A RECENT clickbait headline ‘Fans fume over missing ITV show’ enticed me to check which programme, because of its non-appearance, had apparently caused a commotion. The answer, amazingly, was Good Morning Britain, which vexed its viewers by failing to appear as had been scheduled between Christmas and New Year.
For the holiday period, to ‘protect our teams’ from the spread of coronavirus, management summarily suspended the show. Omicron, thank you!
The postponed programme’s distraught devotees were unlikely to have included the audience for TCW Defending Freedom: given the choice of spending breakfast time watching GMB or scrubbing congealed porridge, our discerning readers would presumably reach for the Marigolds.
Much of this antipathy towards GMB might be due to the prejudices of Piers Morgan. Before flouncing off the set last March, the former host spent his final year in the chair lusting for lockdowns and insulting anyone who disagreed. Yet partisan Piers possessed the gravitas and neutrality of Richard Dimbleby compared with current part-time presenter Adil Ray.
The actor and gameshow host – anyone who saw his BBC sitcom Citizen Khan will hesitate to label Adil Ray a comedian – was on presenting duty when on December 21 the programme posed the question: Has Boris lost control?
The unenviable task of defending this chaotic and counterfeit Conservative government fell to Alex Deane, formerly chief of staff to an obscure shadow education secretary named David Cameron and now an omnipresent political pundit on all channels. Always identifying silver linings in political storm clouds, Alex’s Panglossian perspectives are sometimes too Pollyannaish; nonetheless, he is an affable and articulate advocate for conservatism whose opinions during his media appearances are generally worthy of attention.
On GMB a few days before Christmas, Deane determinedly defended there being no new restrictions in England: ‘Sometimes not doing something is the right thing to do, especially when the something would be bad . . . Lockdowns now would be the politically easy thing to do, but it would be the wrong thing to do, therefore I support and applaud the Government.’
On this occasion, however, Alex’s amiability was severely tested by co-host Adil Ray and guest Nina Myskow. Both seem to believe that trumpeting bereavements confers moral superiority – a conceit with which they attempted to discredit Alex Deane.
Deane had alluded to GMB being ‘complicit’ in what he labelled ‘a co-ordinated attack by those who don’t like the Prime Minister’. Instead of objectively arguing the facts, Ray responded by ramping up his self-righteousness: ‘I’m talking on behalf of people like myself who lost people during this pandemic – over 140,000 – I lost three relatives, so don’t say to me I’m trying to be political . . . this isn’t just about politics, please think about those people too, Alex.’
On Channel 5’s Jeremy Vine Show, Nina Myskow has been a persistent proponent of restrictions in pursuit of ‘zero deaths’ from Covid.

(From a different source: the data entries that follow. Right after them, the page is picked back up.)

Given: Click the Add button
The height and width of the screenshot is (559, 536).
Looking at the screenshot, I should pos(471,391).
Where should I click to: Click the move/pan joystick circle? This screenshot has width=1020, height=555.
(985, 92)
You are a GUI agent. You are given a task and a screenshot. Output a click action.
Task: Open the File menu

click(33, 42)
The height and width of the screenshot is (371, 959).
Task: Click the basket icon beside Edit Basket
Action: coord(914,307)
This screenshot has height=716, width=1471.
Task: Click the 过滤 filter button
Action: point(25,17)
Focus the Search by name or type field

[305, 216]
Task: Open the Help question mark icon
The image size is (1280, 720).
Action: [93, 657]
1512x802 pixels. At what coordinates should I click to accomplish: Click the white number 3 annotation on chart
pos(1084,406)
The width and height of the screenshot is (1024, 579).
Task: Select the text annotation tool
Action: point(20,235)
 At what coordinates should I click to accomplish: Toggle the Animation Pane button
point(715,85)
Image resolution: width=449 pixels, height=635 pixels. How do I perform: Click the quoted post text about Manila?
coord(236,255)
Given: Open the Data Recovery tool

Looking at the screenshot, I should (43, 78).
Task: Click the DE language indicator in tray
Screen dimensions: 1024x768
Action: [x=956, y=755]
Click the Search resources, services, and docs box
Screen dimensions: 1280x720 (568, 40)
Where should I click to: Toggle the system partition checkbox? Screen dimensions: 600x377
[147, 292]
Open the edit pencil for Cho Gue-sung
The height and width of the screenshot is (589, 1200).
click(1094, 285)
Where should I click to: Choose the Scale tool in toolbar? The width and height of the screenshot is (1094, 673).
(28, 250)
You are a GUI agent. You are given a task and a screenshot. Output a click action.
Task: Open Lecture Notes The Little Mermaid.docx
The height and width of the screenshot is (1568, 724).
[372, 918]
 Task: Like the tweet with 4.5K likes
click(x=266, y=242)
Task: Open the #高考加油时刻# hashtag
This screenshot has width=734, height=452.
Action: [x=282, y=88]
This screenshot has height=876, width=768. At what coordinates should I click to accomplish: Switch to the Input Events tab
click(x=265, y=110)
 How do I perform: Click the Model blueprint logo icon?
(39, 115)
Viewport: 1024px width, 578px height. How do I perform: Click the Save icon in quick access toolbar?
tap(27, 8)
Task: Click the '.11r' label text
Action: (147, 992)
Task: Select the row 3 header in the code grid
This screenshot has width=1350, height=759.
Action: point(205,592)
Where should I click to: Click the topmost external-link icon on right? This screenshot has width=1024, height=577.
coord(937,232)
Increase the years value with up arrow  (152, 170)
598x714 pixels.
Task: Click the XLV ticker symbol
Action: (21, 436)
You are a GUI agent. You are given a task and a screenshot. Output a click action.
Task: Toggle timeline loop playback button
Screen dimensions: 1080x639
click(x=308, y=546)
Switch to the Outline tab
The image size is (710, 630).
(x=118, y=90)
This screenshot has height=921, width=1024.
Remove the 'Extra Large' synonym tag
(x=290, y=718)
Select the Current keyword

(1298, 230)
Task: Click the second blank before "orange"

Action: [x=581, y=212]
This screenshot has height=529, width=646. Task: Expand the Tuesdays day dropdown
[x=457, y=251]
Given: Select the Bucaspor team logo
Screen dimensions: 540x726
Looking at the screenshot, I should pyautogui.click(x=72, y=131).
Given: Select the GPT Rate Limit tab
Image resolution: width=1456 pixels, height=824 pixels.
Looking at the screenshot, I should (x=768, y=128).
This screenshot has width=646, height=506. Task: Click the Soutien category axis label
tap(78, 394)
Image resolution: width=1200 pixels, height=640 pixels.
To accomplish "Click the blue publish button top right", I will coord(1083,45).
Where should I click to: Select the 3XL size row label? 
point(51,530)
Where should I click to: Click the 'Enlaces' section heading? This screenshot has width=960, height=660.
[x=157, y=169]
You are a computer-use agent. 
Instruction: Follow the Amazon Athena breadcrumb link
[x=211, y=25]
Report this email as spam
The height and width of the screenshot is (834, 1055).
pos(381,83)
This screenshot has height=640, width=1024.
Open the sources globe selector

Bringing the same insane standpoint to GMB, and preposterously purporting to speak on behalf of ‘real people’, Myskow loftily declared that Adil Ray was ‘allowed to make it personal’ and Deane had ‘no right to disrespect him by saying he shouldn’t mention it’. Her delusional diatribe included the astoundingly accusatorial question: ‘Alex, have you lost anybody?’
Say what you will about GMB’s former adversarial anchorman: Piers Morgan at least fought his own battles and would have had too much self-regard to permit a grandstanding guest to bluster on his behalf. By contrast, Adil Ray contemptibly allowed noxious Nina to be his attack dog, for which he ignominiously thanked her: ‘I appreciate that but let’s hear what Alex has to say.’
Clearly bemused by the despicable duo’s ‘extraordinary approach’, which he disgustedly described as ‘unless you’ve got a body to show you have no place in this debate’, Alex Deane admirably retained his composure and deftly pricked their pomposity. Reluctantly revealing – ‘if you must know’ – that his father died during 2021 and ‘didn’t get to see his mates for the last year of his life’, Alex smartly made mincemeat of maniacal Myskow: ‘I think the way you are behaving right now, abusing people and demanding they rend their garments and show their wounds, that they only have a position in this debate if they have lost someone, is appalling.’
Even then, she still harrumphed that Deane ‘should have more empathy’. By the end of the segment Adil Ray did sound a little chastened, though it remains to be seen whether he has learnt his lesson and will in future spare viewers his insufferable sanctimony.
As ambushed Alex Deane adroitly argued: ‘Sometimes not doing something is the right thing to do.’ In light of this detestable ‘debate’, when Good Morning Britain returns today from its extended break, not watching is definitely the right thing to do.